## TRECHO PARA ANÁLISE:

Mesmo quem ficou reclama da redução de salário. No site da RioSaúde há os novos valores. Para enfermeiro, a empresa pública irá pagar o valor bruto de R$ 4.448,23, só que profissionais dizem que antes recebiam R$ 4.900,00. A diminuição é ainda maior, pois vão o valor líquido, após os descontos, fica em R$ 3.900,00. Em nota, a Organização Viva Rio classificou a medida da prefeitura de fim do contrato como “intempestiva”. Hoje a Viva Rio administra na Maré apenas a Unidade de Pronto Atendimento (UPA), em parceria com o Governo do Estado. O Fórum das Associações de Moradores da Maré em conjunto com a Redes da Maré estuda quais medidas vai tomar para defender os profissionais não readmitidos.
Quais os passos da empresa municipal?
Segundo assessoria, a partir do dia 11 de fevereiro a RioSaúde começou a admissão direta dos funcionários da OS Viva Rio que optarem por continuar trabalhando nas unidades de Atenção Primária da Área de Planejamento (AP) 3.1, que engloba a Maré. No site da RioSaúde há um edital de convocação para admissão direta de 1.164 funcionários, como médicos de diversas especialidades, enfermeiros, agentes comunitários de saúde, musicoterapeuta, educador físico, entre outras categorias. As contratações acontecem até o dia 20 de fevereiro, no Hospital Municipal Ronaldo Gazolla (HMRG), em Acari, das 8h às 15h.
Para as vagas não preenchidas e inexistentes no banco dos últimos concursos da RioSaúde, será realizado processo seletivo simplificado por tempo determinado. As inscrições são feitas no próprio site da RioSaúde. Conforme determina a legislação, a empresa pública convocará os aprovados no seu concurso público para as vagas das demais categorias profissionais, como assistente administrativo, assistente social, cirurgião dentista, farmacêutico, fisioterapeuta, fonoaudiólogo, técnico de enfermagem, técnico de saúde bucal, psicólogo, técnico farmácia e nutricionista.

## MATERIAL FORNECIDO:
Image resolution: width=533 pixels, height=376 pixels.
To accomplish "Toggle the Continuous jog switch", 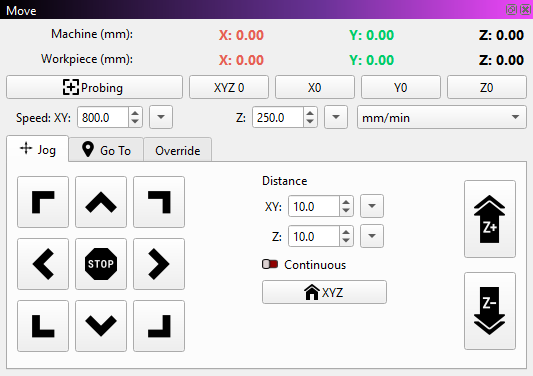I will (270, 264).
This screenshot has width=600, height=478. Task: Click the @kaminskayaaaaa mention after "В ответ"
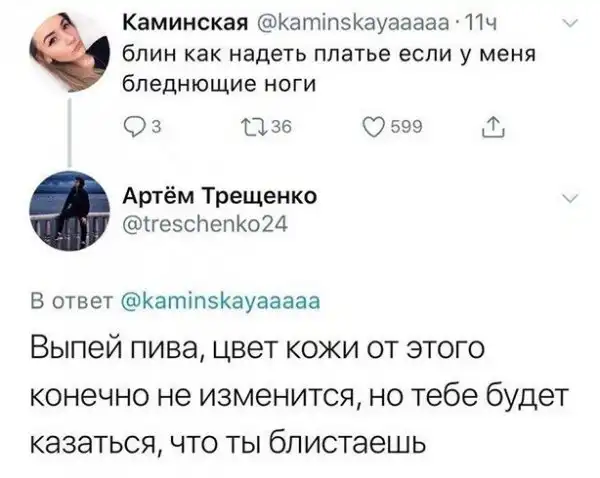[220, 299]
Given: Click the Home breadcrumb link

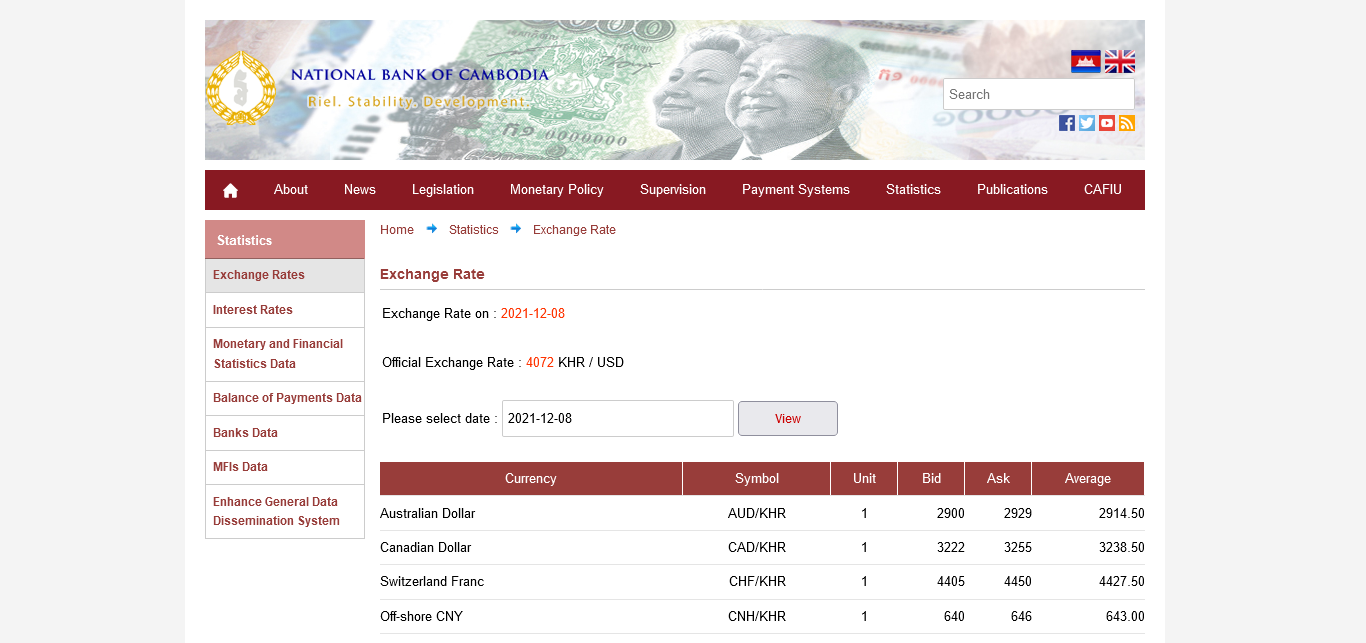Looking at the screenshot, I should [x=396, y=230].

==

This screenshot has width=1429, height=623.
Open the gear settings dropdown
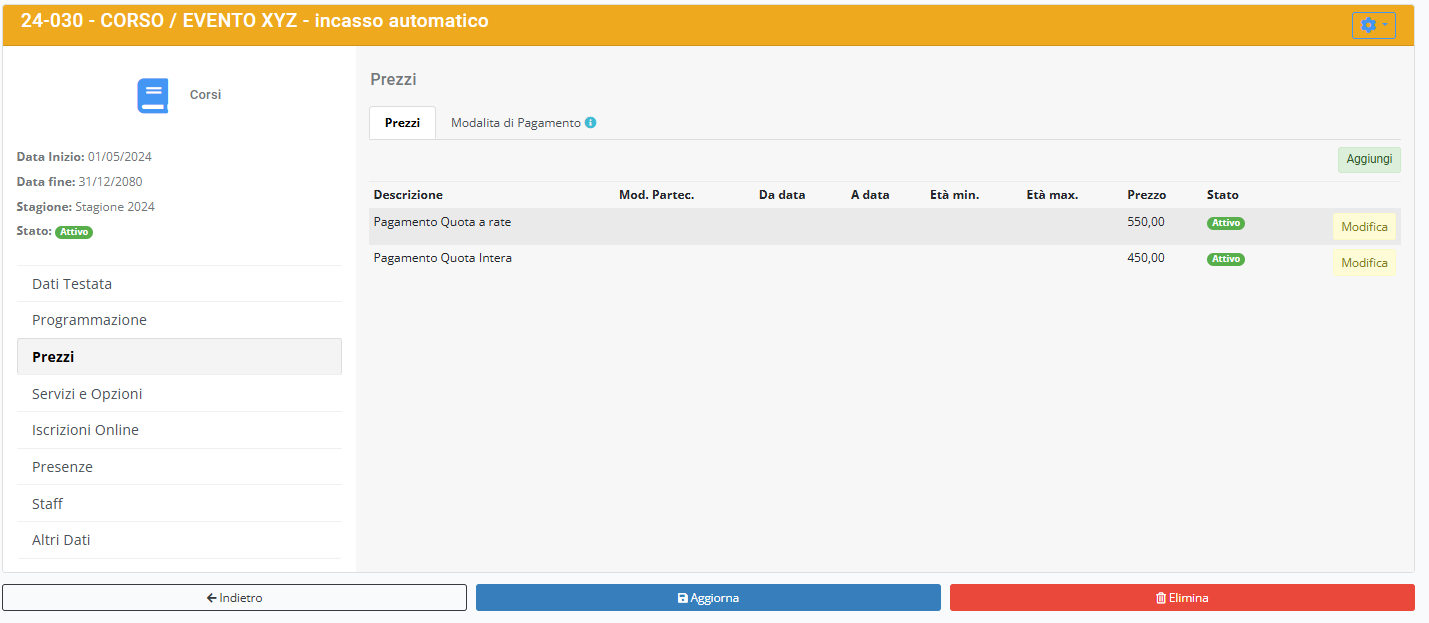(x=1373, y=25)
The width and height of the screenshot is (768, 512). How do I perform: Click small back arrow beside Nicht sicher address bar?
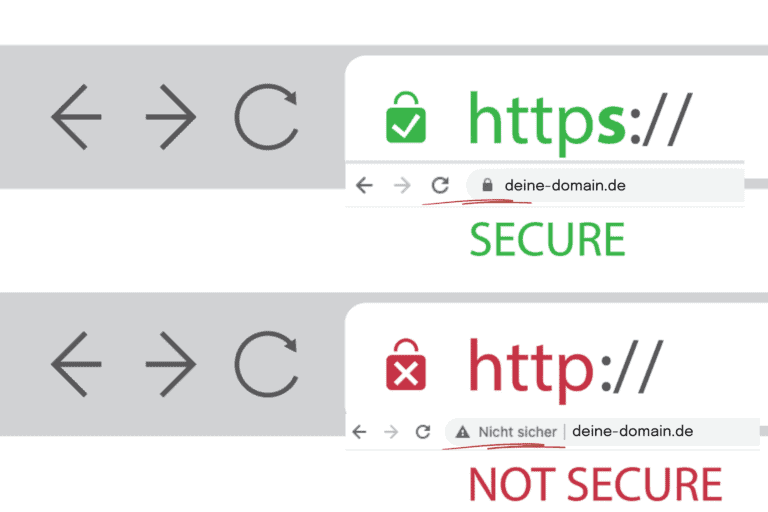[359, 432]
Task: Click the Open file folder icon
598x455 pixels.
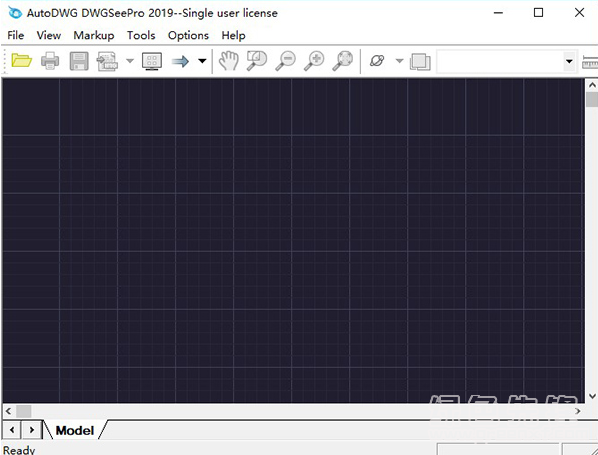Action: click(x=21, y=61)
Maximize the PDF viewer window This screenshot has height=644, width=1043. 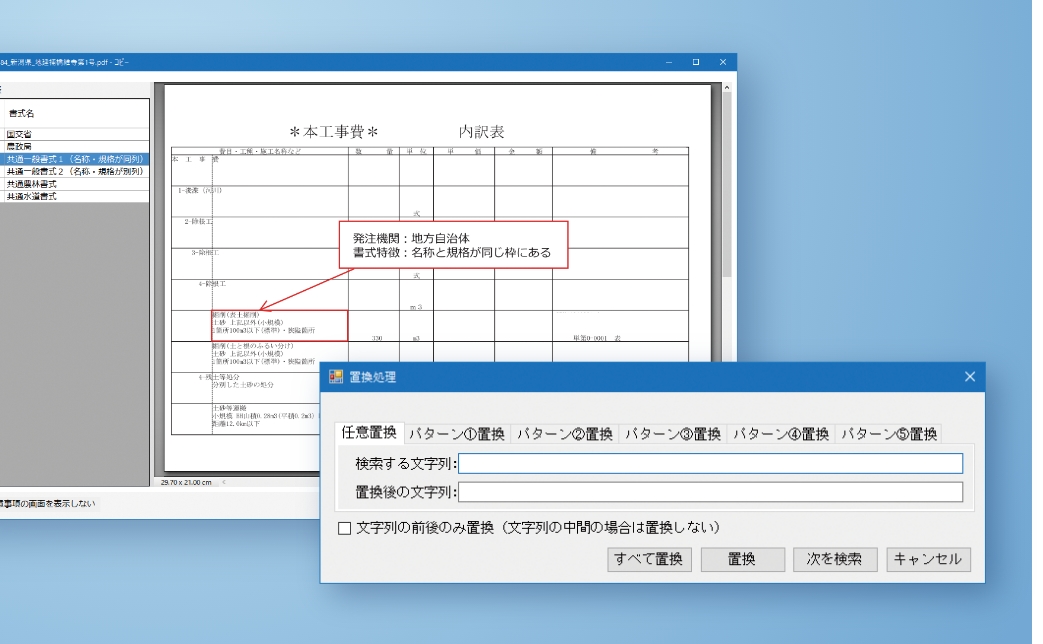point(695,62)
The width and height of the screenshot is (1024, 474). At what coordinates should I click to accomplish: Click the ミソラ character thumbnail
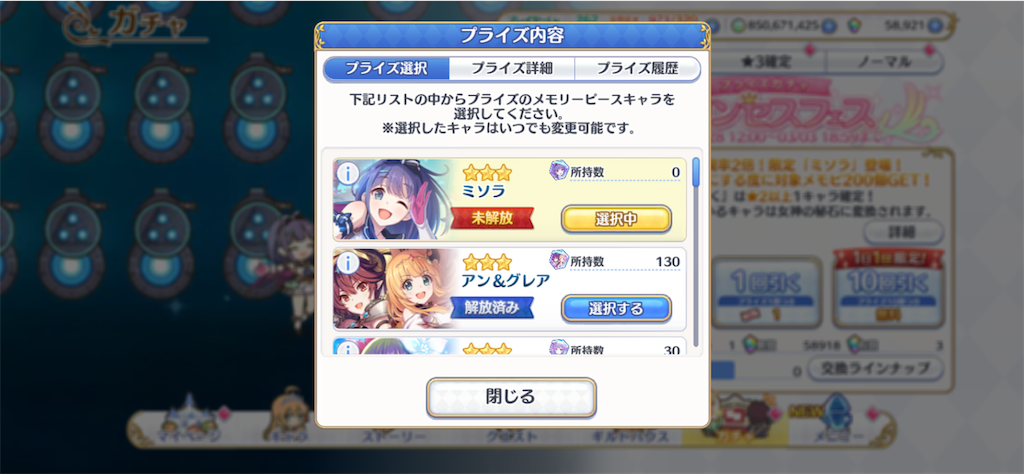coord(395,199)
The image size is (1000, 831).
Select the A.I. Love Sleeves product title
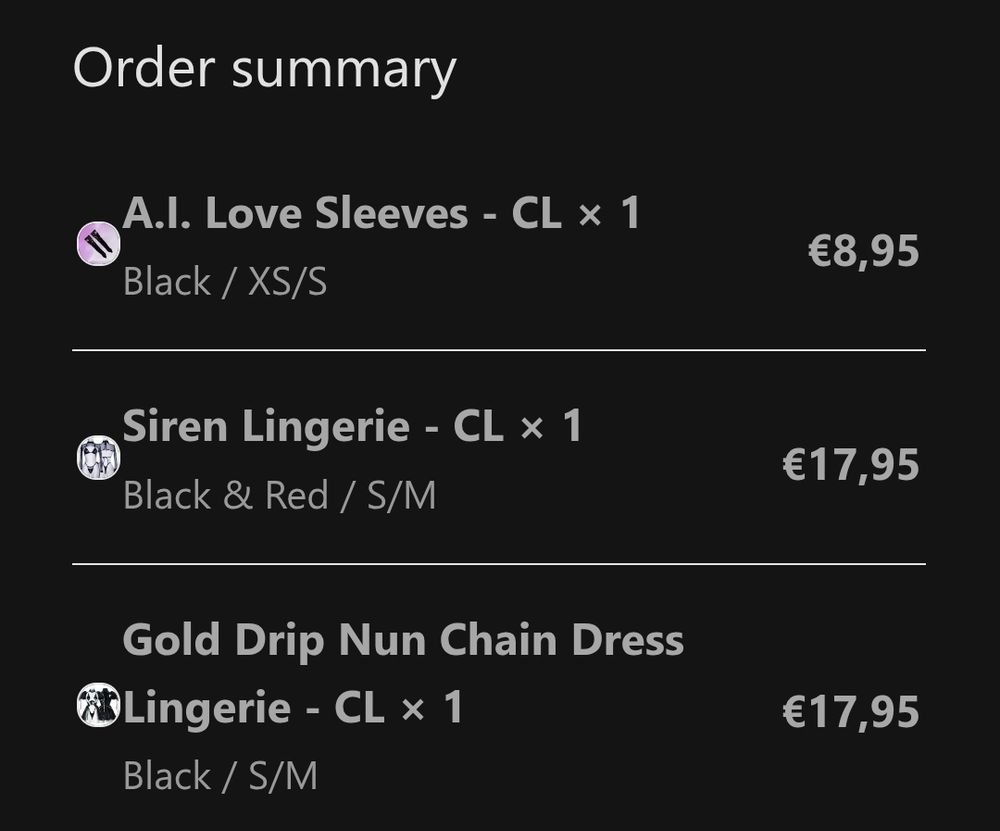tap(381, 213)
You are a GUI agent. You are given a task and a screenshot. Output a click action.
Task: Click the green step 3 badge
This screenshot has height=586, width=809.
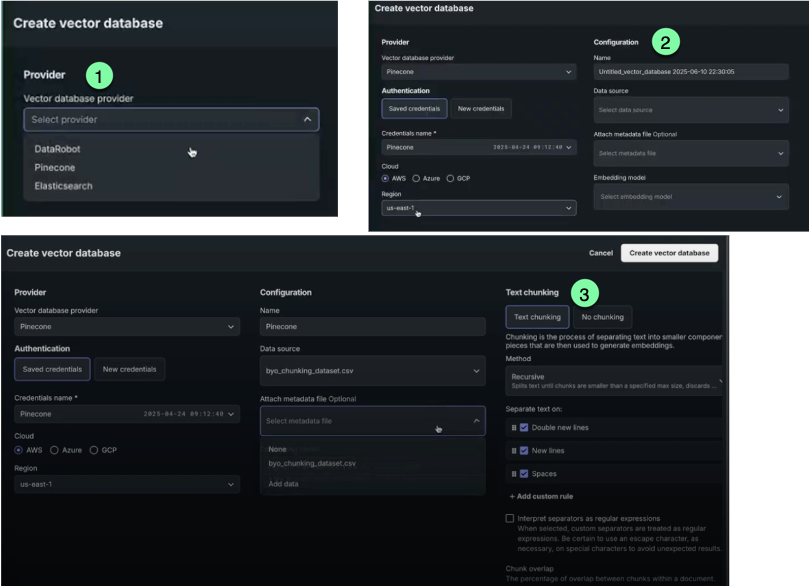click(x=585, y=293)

## OBJETIVO DA TAREFA:
Por favor, continue o trecho para análise, sobre a admissão pela RioSaúde dos profissionais de saúde da Maré, a partir da última frase apresentada.

## PROBLEMA RESOLVIDO:
Um passado bem recente
Até chegar a essas sete unidades de saúde primária, uma UPA e um Centro de Atenção Psicossocial Infantil (CAPSi), os moradores antigos lutaram junto aos órgãos governamentais para uma saúde pública na Maré. Na década de 1980, uma empresa privada realizava atendimento gratuito em duas unidades na Maré, uma na Nova Holanda, onde hoje é a associação de moradores, e outra no Morro do Timbau, no local onde se encontra o Espaço de Desenvolvimento Infantil Pescador Isidoro Duarte – “Doro”.
Com o fim do serviço privado, o Conselho de Saúde da AP 3.1 e moradores reivindicaram a implantação de unidades primárias de atendimento, pois só existia o Centro Municipal de Saúde Américo Veloso na Praia de Ramos e um posto gerido pela UFRJ na Vila do João. Após diversas discussões, foram implantados seis postos de saúde, onde existiam consultórios dentários dentro dos CIEPs. Essa foi a primeira vez na Maré ocorria a terceirização da saúde. Na época, a competência para administrar a saúde ficou a cargo da ONG Maré Limpa, que tinha sua sede onde hoje se encontra o Setor de Comunicação da Redes da Maré. Em Marcílio Dias, os primeiros atendimentos vieram por meio dos Médicos Sem Fronteiras, que atendiam em um galpão.
Fique de olhoNa Edição 108 do jornal Maré de notícias fizemos uma matéria que abordava a crise da saúde do Rio de Janeiro, incluindo funcionários com salários atrasados, falta de equipamentos, remédios e funcionários em algumas unidades. Neste momento, a relação entre a Prefeitura e a OS Viva Rio já tinha sido mencionada.